Driverless tech in slog through legal quagmire

Legal ramifications of robot killers explored by Siegfried Mortkowitz.

The crash of an Uber self-driving car in Tempe, Arizona, that killed 49-year-old pedestrian while testing the company’s technology did more than just inspire a number of companies in the ecosystem to suspend their autonomous-tech testing programmes, including Uber; it also pushed to the forefront issues of legal and financial liability that had not been formally addressed.

In this specific accident, at first glance, the issues were relatively straightforward. As described by Stanford Law School Professor Robert Rabin: “Under conventional tort law principles, if the safety driver failed to exercise reasonable care in avoiding the accident, Uber would be responsible for the driver’s negligence. If the automated features of the AV failed to note the presence of the victim, the manufacturer of the vehicle, as well as Uber, could be held responsible under product liability principles. If the victim was walking in the roadway and her presence was obscured by darkness at the late hour, she might be found partially at fault. At the extreme, if her conduct made the accident “unavoidable,” she might be fully responsible but this seems unlikely.”

In this case, video footage of the crash showed the on-board technician not looking at the road when the victim crossed the road. In addition, a number of experts in autonomous technology that have viewed the video have been quoted by news outlets as saying that the car’s sensor system should have detected the victim and reacted.

“The victim did not come out of nowhere,” Bryant Walker Smith, a University of South Carolina law professor who studies autonomous vehicles, told the Associated Press.  “She’s moving on a dark road but it’s an open road, so LiDAR and radar should have detected and classified her [as a human]… This is strongly suggestive of multiple failures of Uber and its system, its automated system and its safety driver.”

The company that provides sensors for Uber’s self-driving vehicles, Velodyne LiDAR, immediately placed blame for the crash on the ride-hailing company. Velodyne’s president, Marta Thoma Hall, told Bloomberg Businessweek that she could not understand why the car didn’t detect the pedestrian. “We are as baffled as anyone else. Certainly, our LiDAR is capable of clearly imaging Elaine [the victim] and her bicycle in this situation. However, our LiDAR doesn’t make the decision to put on the brakes or get out of her way.”

Apparently, Uber executives agreed and quickly settled with the casualty’s family. The company might also have been eager for rapid closure after seeing a report by Reuters which stated that the company had reduced the number of LiDAR sensors on its test vehicles when it switched from using a Ford Fusion to the Volvo XC90 SUV’s of the type involved in the fatal accident.

However, if the ongoing investigation by the National Traffic Safety Board (NTSB) finds that the crash was caused by a failure of one of Velodyne’s sensors, it is likely that Uber will sue its sensor supplier to recover part or all of its settlement with the victim’s family.

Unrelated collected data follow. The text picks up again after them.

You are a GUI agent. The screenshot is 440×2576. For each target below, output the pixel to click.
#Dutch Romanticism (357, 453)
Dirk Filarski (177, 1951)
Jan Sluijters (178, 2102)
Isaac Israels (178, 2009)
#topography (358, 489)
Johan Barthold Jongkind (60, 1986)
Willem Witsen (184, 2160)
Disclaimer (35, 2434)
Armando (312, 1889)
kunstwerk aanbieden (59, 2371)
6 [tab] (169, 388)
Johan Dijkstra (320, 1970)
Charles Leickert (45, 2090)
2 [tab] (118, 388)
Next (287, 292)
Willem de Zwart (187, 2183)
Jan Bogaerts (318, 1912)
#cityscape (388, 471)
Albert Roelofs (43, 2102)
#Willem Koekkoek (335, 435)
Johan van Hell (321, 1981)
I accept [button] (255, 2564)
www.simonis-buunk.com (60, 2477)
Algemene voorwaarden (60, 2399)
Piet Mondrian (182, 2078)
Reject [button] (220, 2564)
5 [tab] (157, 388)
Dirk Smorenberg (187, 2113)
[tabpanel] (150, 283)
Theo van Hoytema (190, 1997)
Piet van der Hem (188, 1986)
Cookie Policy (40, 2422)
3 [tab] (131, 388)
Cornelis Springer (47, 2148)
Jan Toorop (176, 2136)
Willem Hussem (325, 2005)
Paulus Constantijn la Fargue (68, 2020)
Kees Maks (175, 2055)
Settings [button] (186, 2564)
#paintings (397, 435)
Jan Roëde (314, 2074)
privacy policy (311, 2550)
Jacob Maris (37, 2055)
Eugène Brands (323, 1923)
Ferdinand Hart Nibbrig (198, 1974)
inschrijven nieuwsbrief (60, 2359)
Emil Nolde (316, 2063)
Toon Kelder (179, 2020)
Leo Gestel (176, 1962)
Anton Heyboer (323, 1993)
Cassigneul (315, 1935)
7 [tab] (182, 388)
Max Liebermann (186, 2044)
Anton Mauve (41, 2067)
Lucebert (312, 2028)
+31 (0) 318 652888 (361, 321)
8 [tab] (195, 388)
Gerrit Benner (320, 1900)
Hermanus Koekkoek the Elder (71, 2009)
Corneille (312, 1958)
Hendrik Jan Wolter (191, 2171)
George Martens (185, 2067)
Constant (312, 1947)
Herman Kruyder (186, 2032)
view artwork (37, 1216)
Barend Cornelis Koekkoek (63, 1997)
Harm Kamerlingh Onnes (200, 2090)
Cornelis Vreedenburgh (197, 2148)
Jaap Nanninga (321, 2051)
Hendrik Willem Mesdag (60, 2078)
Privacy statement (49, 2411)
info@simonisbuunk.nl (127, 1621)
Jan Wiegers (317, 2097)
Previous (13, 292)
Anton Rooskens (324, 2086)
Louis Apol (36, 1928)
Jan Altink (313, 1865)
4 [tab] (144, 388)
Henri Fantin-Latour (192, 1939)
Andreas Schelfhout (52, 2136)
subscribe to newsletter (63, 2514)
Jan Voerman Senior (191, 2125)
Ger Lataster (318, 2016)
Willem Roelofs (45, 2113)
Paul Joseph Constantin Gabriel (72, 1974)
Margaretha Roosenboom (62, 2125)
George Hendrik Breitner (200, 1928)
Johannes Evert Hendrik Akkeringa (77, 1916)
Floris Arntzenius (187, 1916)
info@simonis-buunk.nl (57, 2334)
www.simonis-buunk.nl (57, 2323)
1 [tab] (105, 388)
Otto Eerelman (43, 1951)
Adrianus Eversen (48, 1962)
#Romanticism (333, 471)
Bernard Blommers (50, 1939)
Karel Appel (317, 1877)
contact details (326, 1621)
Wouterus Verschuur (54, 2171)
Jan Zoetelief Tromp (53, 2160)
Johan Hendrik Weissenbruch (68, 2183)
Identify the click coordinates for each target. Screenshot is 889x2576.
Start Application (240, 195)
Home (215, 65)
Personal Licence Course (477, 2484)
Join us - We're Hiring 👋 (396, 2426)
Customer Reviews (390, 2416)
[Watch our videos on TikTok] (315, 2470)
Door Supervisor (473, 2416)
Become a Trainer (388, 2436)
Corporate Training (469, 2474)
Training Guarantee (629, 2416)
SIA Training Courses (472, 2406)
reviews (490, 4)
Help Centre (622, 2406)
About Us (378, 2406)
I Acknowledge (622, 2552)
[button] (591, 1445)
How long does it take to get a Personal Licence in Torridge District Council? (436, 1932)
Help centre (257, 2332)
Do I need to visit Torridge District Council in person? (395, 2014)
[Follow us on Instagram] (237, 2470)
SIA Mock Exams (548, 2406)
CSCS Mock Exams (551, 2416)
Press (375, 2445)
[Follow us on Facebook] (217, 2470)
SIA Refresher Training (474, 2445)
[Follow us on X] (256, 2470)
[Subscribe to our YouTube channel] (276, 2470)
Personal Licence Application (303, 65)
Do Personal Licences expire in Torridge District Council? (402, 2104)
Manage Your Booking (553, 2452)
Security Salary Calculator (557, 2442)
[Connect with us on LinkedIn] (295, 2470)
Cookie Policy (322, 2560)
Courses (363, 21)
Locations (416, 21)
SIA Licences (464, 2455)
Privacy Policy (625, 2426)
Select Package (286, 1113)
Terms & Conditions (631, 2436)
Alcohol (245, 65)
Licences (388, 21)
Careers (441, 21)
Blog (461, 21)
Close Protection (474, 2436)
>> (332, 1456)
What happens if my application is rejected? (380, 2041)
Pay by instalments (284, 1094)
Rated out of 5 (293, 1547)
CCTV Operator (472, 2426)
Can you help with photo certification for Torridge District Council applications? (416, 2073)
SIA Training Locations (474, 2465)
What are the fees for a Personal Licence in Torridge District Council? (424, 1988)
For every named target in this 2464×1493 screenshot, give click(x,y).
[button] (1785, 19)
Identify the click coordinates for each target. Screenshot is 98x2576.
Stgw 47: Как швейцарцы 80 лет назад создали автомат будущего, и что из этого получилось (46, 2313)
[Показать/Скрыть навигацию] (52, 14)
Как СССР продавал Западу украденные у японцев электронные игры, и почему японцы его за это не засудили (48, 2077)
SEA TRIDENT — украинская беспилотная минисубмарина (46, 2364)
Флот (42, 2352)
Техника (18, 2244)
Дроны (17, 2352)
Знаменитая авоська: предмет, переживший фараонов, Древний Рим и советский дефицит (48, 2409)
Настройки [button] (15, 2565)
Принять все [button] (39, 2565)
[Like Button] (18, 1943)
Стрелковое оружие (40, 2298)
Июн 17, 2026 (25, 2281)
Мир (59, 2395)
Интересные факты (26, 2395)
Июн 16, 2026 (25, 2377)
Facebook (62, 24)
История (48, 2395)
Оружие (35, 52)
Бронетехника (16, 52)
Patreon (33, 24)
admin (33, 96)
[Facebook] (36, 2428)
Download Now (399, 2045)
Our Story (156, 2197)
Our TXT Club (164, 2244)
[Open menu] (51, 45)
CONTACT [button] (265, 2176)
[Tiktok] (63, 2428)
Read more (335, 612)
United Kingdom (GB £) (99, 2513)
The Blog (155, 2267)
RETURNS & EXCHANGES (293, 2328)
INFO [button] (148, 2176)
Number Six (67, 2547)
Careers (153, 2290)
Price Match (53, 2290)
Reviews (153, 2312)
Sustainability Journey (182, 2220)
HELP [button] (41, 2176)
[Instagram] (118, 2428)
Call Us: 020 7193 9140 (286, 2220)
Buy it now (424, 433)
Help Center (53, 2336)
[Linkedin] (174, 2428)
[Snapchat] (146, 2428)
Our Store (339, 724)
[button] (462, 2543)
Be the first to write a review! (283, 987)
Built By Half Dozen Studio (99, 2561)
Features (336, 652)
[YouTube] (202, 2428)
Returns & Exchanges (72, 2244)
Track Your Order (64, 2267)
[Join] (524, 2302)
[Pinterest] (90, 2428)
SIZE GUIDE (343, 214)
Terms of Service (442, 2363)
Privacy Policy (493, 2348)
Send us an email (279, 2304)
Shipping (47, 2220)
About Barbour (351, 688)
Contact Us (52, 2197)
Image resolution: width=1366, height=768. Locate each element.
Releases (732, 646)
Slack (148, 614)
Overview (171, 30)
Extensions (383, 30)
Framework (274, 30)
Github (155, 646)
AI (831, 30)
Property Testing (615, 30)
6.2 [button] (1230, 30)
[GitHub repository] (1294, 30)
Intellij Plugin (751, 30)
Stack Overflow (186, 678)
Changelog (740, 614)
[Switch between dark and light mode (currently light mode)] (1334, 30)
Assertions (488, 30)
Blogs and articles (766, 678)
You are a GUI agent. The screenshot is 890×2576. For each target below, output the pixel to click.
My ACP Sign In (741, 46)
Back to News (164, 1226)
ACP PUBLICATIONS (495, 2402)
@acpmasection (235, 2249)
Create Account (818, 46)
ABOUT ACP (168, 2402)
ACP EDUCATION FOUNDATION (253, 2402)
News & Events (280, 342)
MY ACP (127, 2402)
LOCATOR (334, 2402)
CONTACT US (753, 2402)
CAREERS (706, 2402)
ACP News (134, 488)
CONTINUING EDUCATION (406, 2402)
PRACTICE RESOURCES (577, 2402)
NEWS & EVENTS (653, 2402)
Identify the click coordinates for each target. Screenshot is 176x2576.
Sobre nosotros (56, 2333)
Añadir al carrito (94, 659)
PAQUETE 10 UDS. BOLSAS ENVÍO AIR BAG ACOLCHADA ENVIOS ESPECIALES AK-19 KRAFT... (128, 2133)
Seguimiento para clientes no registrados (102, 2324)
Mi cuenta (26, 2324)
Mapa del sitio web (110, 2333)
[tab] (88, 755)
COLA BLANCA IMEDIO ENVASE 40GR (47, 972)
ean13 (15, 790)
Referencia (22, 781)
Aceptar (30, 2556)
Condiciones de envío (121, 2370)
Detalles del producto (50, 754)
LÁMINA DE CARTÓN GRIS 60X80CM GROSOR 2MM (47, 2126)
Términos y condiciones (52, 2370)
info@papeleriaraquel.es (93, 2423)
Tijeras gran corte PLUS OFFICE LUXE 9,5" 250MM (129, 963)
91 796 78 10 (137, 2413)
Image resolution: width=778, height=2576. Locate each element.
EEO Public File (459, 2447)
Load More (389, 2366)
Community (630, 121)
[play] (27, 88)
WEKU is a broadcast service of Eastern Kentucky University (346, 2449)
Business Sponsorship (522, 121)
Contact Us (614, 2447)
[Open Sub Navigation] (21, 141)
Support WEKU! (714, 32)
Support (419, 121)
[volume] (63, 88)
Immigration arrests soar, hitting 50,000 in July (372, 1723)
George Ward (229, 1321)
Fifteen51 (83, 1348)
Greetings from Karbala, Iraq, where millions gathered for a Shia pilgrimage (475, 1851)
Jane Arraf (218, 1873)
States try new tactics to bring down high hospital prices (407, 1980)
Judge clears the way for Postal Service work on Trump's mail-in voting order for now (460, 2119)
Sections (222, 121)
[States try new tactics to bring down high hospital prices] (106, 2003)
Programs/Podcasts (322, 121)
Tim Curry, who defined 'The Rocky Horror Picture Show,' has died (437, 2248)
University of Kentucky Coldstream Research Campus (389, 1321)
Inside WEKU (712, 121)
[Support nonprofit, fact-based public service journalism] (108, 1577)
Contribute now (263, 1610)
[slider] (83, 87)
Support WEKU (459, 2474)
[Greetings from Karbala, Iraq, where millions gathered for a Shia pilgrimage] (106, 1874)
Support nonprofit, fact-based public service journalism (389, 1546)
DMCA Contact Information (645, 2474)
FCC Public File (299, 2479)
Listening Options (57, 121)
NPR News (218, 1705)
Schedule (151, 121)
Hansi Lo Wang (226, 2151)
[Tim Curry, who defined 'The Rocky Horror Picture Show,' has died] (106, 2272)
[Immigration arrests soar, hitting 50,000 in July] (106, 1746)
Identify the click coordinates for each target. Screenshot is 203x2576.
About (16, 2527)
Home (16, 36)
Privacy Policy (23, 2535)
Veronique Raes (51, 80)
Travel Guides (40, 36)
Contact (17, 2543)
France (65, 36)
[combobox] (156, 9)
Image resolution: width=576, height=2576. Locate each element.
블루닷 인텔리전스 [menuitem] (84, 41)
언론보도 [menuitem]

There is no legal precedent because the technology is in its infancy. However, because autonomous cars are expected to be allowed on British roads by 2021, the UK is currently drawing up driving laws and insurance regulations to cover autonomous vehicles.

In launching a three-year project, the government said that the Law Commission of England and Wales and the Scottish Law Commission will “examine any legal obstacles to the widespread introduction of self-driving vehicles and highlight the need for regulatory reforms”. One of the goals of the review will be to assess who the driver or responsible person for a vehicle will be when that vehicle is in autonomous mode.

The review will also examine where to place civil and criminal liability when there is “some shared control in a human-machine interface”, whether to introduce new criminal offences for “novel types of conduct and interference,” and what impact driverless cars will have on other road users, such as pedestrians and other vehicles, and how they can be “protected from risk”.

In addition, in October 2017 the British government introduced the Automated and Electric Vehicles Bill to ensure that all parties are covered in an accident involving a self-driving vehicle. The bill seeks to extend compulsory motor insurance to include vehicles able to drive in autonomous mode.

This will become an especially thorny issue when Level 3 autonomous cars are launched because it involves driving situations where control of the vehicle is shared between the car’s autonomous system and the driver. A March 2017 report by the House of Lords science and technology committee cautioned that partly self-driving cars could make drivers “complacent and overly reliant on technology” and warned that for Level 3 vehicles the risk may be too great to tolerate.